IT finds itself under renewed pressure to deliver more with less. In these pragmatic times, talk of five-year implementation plans and ten-person KM project teams strikes ice in the hearts of IT managers.
Knowledge Management is a particularly intractable problem. The accepted wisdom is that you
must hire knowledge engineers and a CKO, build taxonomies, promulgate change through your
organisation and purchase some very expensive software.
But this is completely the wrong approach. Knowledge Management isn’t hard - it’s easy.
We in IT are accustomed to building traditional software systems for which analysis,
specification, design and implementation is exactly the right approach. Anything else would be
doomed to failure.
But knowledge is an entirely different beast. It defies analysis and it thwarts design. Knowledge
tends to infuse through an organisation and waft about in informal ways, gathering as
amorphous pools in unexpected places.
Further, knowledge changes with time and viewpoint. A single piece of
information might be seen as six completely different items of
knowledge depending on your job title or task at hand. Thus
to design a complex system or container for your knowledge
is like wrestling a tofu octopus.
But knowledge desperately needs managing. As organisations downsize, or as people get promoted, their intimate knowledge of the job, what has been done, and a myriad of salient facts and experiences evaporate. Normal staff movements condemn any organisation to a form of creeping corporate amnesia. But even without this, organisations can spend an inordinate amount of time reinventing wheels. Knowledge is less formal and more tacit than the information we’re accustomed to dealing with in IT, and our innate desire to get our heads around the problem, analyse it and design a bigpicture solution works against us. What’s remarkable is that it’s exactly these attributes which make knowledge easier to manage, not harder.

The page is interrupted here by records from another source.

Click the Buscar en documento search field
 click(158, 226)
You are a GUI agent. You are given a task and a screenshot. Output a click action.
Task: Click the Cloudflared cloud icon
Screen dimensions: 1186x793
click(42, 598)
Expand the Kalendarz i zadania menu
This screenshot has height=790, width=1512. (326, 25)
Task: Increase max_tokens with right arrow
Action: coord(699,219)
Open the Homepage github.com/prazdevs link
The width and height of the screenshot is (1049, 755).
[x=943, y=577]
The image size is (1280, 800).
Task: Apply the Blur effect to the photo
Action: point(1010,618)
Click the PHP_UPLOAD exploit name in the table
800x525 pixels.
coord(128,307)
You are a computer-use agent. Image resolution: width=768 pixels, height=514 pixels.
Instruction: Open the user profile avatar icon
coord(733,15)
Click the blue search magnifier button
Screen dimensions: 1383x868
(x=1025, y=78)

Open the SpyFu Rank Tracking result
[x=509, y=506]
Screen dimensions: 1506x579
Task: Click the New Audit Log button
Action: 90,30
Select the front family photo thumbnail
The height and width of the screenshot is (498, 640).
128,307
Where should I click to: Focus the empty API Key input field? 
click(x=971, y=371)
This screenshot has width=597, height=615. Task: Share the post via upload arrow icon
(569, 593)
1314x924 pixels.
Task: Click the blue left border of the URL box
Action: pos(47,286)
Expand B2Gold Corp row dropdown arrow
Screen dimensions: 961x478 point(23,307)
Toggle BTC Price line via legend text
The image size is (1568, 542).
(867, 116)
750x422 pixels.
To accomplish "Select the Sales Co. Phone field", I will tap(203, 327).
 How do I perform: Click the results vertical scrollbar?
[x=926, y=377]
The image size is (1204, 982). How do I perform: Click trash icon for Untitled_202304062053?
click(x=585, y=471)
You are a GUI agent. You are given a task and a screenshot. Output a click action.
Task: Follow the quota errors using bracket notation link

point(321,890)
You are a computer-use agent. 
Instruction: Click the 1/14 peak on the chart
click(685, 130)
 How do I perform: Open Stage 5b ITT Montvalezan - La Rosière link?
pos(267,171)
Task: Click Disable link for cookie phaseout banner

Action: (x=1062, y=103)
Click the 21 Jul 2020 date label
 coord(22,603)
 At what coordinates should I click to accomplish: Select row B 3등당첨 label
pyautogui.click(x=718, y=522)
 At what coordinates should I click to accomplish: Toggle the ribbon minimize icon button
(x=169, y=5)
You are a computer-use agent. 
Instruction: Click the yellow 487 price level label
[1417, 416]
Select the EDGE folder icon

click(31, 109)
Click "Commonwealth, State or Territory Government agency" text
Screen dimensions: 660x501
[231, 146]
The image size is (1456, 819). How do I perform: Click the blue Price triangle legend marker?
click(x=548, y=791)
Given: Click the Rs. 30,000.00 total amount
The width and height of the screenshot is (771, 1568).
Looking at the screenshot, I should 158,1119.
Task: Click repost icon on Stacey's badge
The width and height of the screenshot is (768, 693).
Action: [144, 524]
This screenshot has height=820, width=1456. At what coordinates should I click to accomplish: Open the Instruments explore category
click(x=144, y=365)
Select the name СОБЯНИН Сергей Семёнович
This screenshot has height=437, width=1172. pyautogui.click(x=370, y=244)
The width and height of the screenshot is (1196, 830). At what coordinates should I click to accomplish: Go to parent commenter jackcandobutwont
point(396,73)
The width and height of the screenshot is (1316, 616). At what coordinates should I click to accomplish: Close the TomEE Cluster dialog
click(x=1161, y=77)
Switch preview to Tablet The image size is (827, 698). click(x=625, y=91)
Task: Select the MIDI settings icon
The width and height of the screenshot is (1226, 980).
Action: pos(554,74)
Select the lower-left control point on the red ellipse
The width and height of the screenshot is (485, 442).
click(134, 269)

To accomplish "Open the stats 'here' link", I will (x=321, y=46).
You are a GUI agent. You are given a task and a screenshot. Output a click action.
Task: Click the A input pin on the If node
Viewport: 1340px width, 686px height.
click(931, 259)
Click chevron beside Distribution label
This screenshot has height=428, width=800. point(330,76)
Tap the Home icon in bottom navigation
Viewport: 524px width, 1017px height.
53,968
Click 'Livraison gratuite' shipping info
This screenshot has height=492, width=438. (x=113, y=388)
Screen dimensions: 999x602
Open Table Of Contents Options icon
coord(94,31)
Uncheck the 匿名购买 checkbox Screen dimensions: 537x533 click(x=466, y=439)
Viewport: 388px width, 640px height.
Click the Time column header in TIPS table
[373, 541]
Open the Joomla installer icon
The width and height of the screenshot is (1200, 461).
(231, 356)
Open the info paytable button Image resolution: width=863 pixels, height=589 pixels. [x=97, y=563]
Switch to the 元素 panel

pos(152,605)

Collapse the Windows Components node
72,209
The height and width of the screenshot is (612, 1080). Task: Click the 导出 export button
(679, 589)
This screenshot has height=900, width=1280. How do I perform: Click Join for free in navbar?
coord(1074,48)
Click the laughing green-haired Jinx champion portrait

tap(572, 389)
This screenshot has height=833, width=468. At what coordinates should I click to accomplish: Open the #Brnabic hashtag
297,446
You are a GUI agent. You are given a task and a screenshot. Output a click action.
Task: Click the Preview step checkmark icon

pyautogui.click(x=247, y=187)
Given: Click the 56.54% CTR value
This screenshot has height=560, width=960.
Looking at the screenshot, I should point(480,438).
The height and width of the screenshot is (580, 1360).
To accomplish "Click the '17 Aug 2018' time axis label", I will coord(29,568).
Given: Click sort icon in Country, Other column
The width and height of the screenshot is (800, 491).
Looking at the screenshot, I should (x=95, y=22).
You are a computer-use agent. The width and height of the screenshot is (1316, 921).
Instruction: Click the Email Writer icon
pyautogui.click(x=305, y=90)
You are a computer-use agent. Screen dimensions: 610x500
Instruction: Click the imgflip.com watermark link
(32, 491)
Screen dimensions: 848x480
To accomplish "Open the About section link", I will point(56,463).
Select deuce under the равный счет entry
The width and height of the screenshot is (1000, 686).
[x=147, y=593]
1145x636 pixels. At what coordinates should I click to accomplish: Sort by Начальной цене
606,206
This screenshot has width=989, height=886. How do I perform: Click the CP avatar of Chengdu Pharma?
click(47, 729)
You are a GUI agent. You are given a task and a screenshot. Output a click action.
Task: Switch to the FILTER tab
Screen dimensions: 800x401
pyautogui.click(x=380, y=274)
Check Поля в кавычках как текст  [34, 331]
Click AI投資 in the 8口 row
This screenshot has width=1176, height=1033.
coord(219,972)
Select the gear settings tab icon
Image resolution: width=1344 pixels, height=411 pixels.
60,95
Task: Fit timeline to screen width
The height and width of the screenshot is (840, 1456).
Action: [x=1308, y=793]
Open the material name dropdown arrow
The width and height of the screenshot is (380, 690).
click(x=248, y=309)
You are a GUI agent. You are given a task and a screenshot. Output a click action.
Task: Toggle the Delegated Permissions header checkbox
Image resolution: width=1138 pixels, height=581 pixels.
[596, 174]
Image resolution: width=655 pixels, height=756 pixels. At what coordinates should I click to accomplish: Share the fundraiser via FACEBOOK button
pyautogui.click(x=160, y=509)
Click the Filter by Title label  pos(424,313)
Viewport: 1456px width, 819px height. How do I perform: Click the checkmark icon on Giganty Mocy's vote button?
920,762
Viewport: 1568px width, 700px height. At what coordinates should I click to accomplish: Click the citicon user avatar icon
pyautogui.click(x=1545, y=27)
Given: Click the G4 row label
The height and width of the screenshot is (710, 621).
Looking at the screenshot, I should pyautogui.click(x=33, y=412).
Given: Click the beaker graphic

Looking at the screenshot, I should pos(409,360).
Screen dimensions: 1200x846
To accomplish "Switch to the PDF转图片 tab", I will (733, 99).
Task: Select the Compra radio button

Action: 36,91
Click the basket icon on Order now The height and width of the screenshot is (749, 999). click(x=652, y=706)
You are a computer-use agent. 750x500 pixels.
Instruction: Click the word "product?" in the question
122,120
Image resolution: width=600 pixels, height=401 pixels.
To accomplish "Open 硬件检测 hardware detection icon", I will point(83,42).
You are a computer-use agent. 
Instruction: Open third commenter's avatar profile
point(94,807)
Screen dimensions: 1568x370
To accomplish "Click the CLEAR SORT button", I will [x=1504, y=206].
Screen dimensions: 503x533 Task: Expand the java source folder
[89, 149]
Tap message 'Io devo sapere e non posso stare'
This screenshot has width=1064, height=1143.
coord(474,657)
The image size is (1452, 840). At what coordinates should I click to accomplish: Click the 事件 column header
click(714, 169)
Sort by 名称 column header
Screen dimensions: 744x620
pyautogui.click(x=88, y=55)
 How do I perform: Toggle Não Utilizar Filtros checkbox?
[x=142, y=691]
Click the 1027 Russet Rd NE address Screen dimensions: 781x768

How does the unmanageability of knowledge make it easier to manage? It’s like Jujitsu, the ancient martial art of self-defense which uses the attackers’ own weight and strength against them. Over-engineering and over-design are your enemy. So the key to success is to have a virtually “designless” solution. The immediate benefit is that you can’t get the design wrong. Second, you don’t need many people to make it. And third, it doesn’t take long to do.
Your CKO should really be an evangelist of the benefits of
knowledge, not a designer of cathedrals surrounded by a team of
assistants. His charter should not be to have the grandest
possible vision, but to deliver something simple that produces
benefit as soon as possible.
Your expectations should change from a timeframe of months or years to one of days or weeks.
The important thing is to get started, even if only deploying in pockets, and to take an
evolutionary approach and get some early runs on the board.
Successes in KM tend to be very visible, and so the process of infusing KM into your culture will
power itself. The trick here is to ensure that your KM deployment does not involve people
changing their work habits in any way. KM should be the lubricant that makes things work better,
not the abrasive that causes friction.
Of course, much of this sounds like the panaceas that IT has been chasing for the last 40 years.
In traditional IT systems developments, we have no choice but to do it the hard way. In
Knowledge Management, we can use the intractability of the problem against itself by choosing
an appropriate product-based solution that avoids the long, complicated and error-prone bits.
Knowledge Management deployments don’t have to be massive tasks, and if people are telling you it’s a big job, then talk to different people. Knowledge Management offers a unique opportunity to score some tangible and visible IT wins in an organisation with little risk and effort.